The agreement follows a scathing, 36-page report issued by the Justice Department last May on the Columbia facility, which houses 360 residents, including 70 veterans, in three buildings. In a 37-page response last summer, the state Department of Mental Health denied the findings case-by-case.
"The care provided to residents at Tucker Center bears no resemblance to the dismal picture painted," Binkley wrote. The cited cases "are in most cases factually incomplete, and many are incorrect."
The state agency was never given a reason for the investigation, conducted in fall 2006 under the Civil Rights of Institutionalized Persons Act. A Justice Department spokesperson did not return a message Friday from The Associated Press.
Most Tucker residents are destitute, their care paid by Medicaid. The May report called the facility a "nursing home of last resort for hundreds of patients with long-term psychiatric illnesses."
Among the findings, it accused caregivers of not identifying or addressing patients' swallowing disorders. In one example, it said a 59-year-old man died four weeks after being diagnosed with a lung infection caused by inhaling food or liquid. The report said swallowing problems may have contributed, as the man lost 20 percent of his body weight over four months because he was unable to chew and ingest safely.
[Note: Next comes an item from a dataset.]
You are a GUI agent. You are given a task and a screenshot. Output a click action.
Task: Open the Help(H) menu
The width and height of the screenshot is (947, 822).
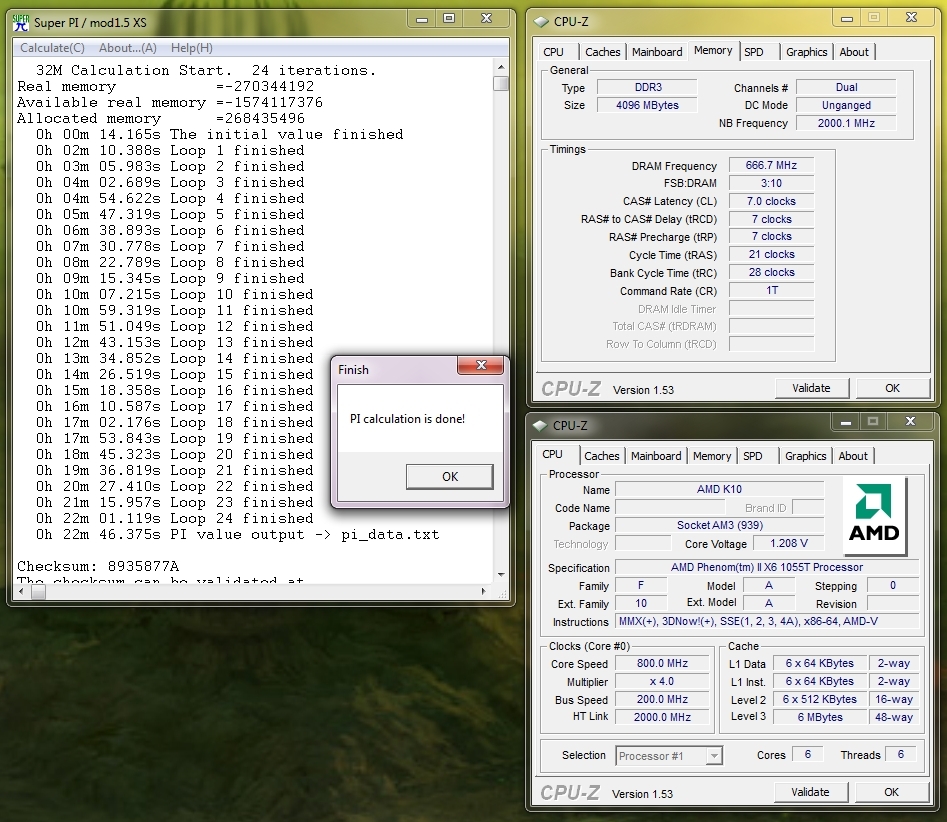tap(191, 48)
In its response, the state agency said the patient did not have a swallowing problem and died in February 2006, 10 days after being released from a local hospital -- where he lost the weight. It said the hospital diagnosis was pneumonia, not the infection cited in the report.
Other issues the agencies went back and forth on include accusations of not regularly turning and repositioning patients to avoid bed sores, not giving dying patients enough pain medication, improper nutrition, not doing enough to prevent falls that cause injury, inadequately investigating accusations of abuse, and unsanitary conditions.
The state agency noted other federal and state agencies that investigated the facility around the same time as Justice Department determined it complied with hundreds of standards, with few deficiencies, and awarded it a three-year accreditation.